*WORK ITEM*. Each entry below has to be written out again without any change.

*DATA RECORDS*.

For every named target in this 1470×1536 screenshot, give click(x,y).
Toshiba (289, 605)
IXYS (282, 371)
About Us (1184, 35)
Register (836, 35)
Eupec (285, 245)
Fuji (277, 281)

*RESPONSE*.
For every named target in this 1470×1536 screenshot, give click(x,y).
Toshiba (289, 605)
IXYS (282, 371)
About Us (1184, 35)
Register (836, 35)
Eupec (285, 245)
Fuji (277, 281)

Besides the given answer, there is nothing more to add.